Una de ellas era la toma de declaración al alcalde de O Grove, José Cacabelos, que fue denunciado por un empresario de la construcción por un presunto delito de prevaricación al adjudicar una obra, y que estaba prevista para las diez de la mañana.
Hubo junta de jueces
Además, los responsables de los cuatro juzgados de Cambados celebraron una reunión a primera hora de la tarde para valorar los pasos a dar, y evitar que las obras del aire acondicionado vuelvan a interferir en el normal funcionamiento del juzgado. No han trascendido los acuerdos de esta junta de jueces, por lo que los profesionales recomiendan a los ciudadanos que tengan previsto acudir hoy al juzgado a realizar cualquier trámite que confirmen antes si las dependencias están en funcionamiento, y si tendrán lugar los juicios fijados.

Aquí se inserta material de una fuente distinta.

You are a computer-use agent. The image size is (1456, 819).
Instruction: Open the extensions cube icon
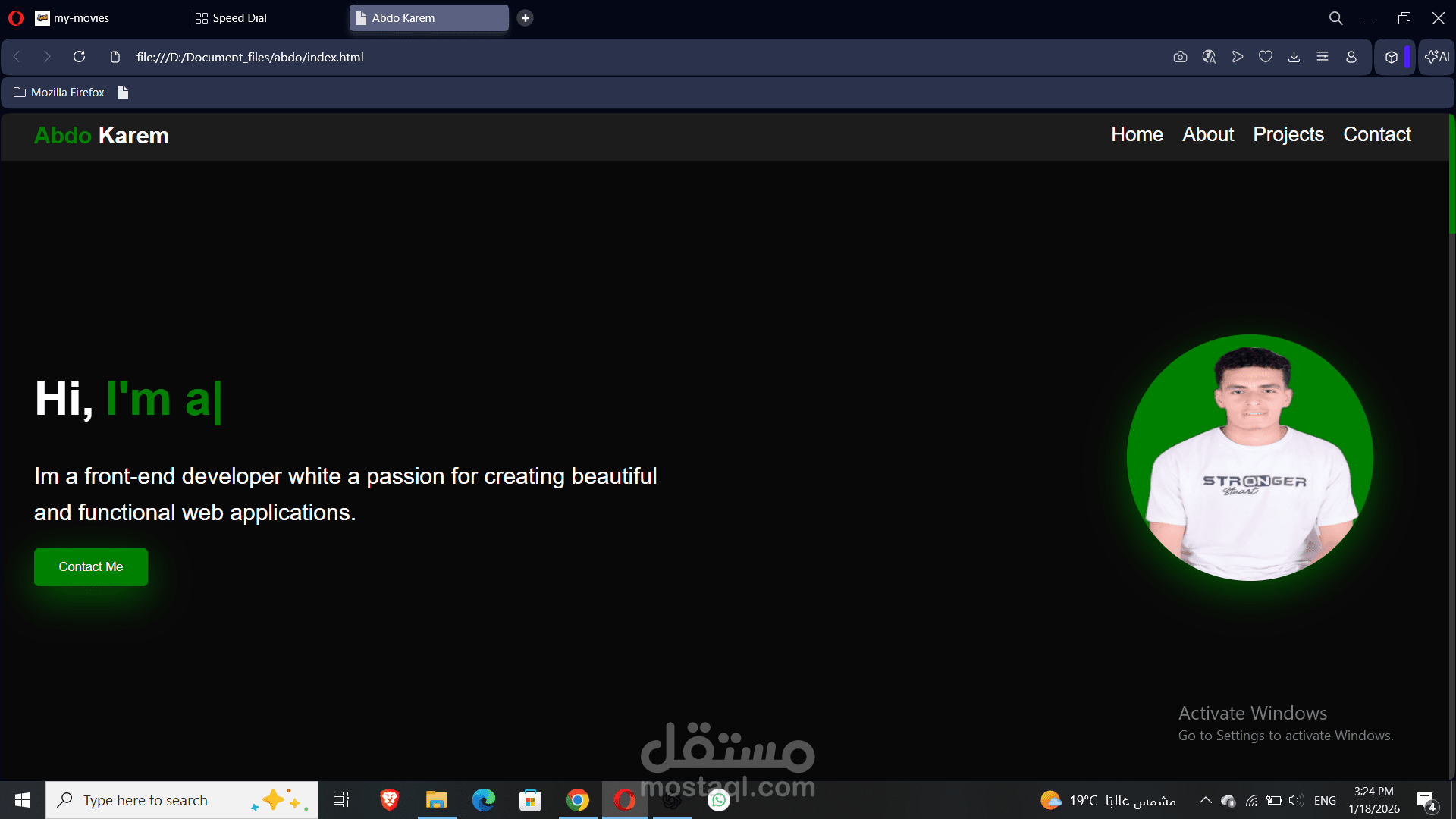pos(1392,57)
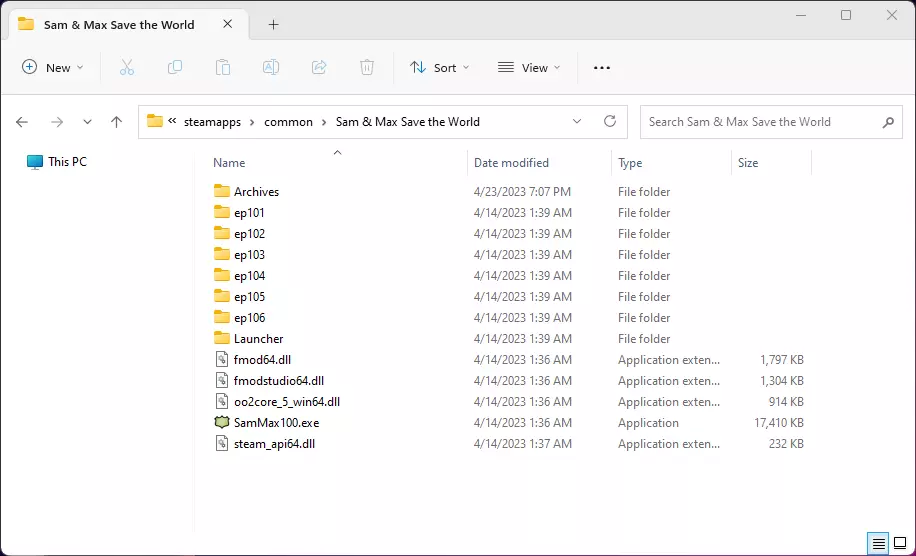This screenshot has width=916, height=556.
Task: Expand the Sort options menu
Action: pos(439,68)
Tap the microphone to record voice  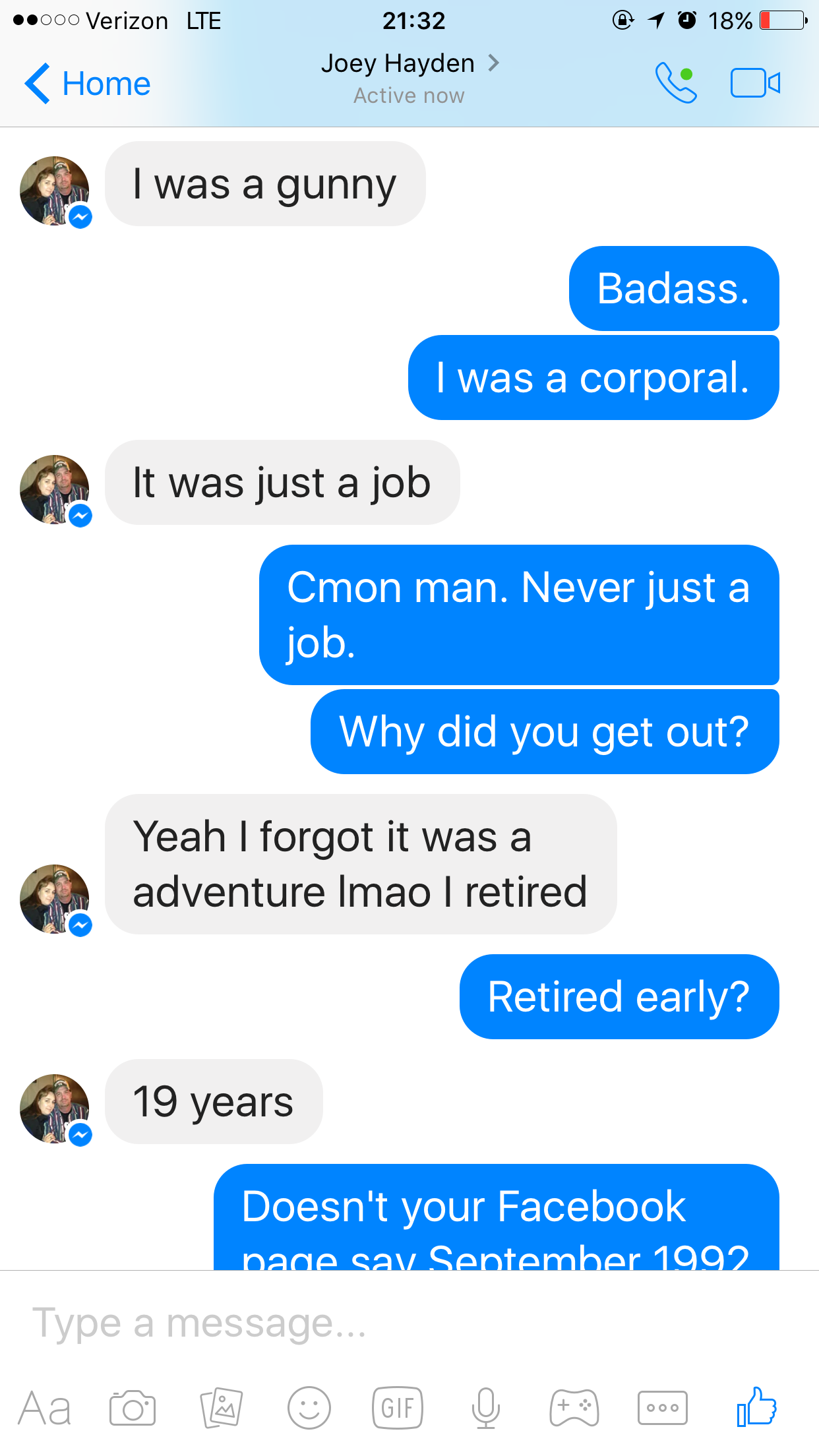(486, 1409)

Para ello, pueden llamar por teléfono al juzgado, o consultarlo con sus abogados.
La instalación del servicio de aire acondicionado –muchas veces demandado por los trabajadores de la sede judicial– tiene un presupuesto de más de 300.000 euros, que costea la Xunta de Galicia.
No es la primera vez que estas obras originan protestas, pues ya antes de que empezasen los funcionarios se quejaron de que nadie había hablado con ellos para pactar el desarrollo de las obras, de modo que éstas no molestasen ni a los profesionales ni a los ciudadanos.
Tras las primeras protestas, la Xunta de Galicia asumió una serie de compromisos, como que el grueso de las tareas se harían por la tarde, y que los operarios limpiarían las oficinas afectadas por el polvo y los escombros al final de cada jornada.
Parece ser que el incumplimiento de esta condición fue lo que motivó ayer el malestar de los jueces cambadeses.
También se interesó por lo sucedido el delegado sindical de los funcionarios por parte de la CIG, Xaquín Charlín, que en su día solicitó a la Xunta de Galicia una copia del plan de trabajo, como paso previo al inicio de las obras. Esta previsto que éstas se prolonguen hasta el inicio de la primavera.
El gobierno autonómico también ha aprobado un proyecto para la instalación de aire acondicionado en el edificio de los juzgados de Vilagarcía.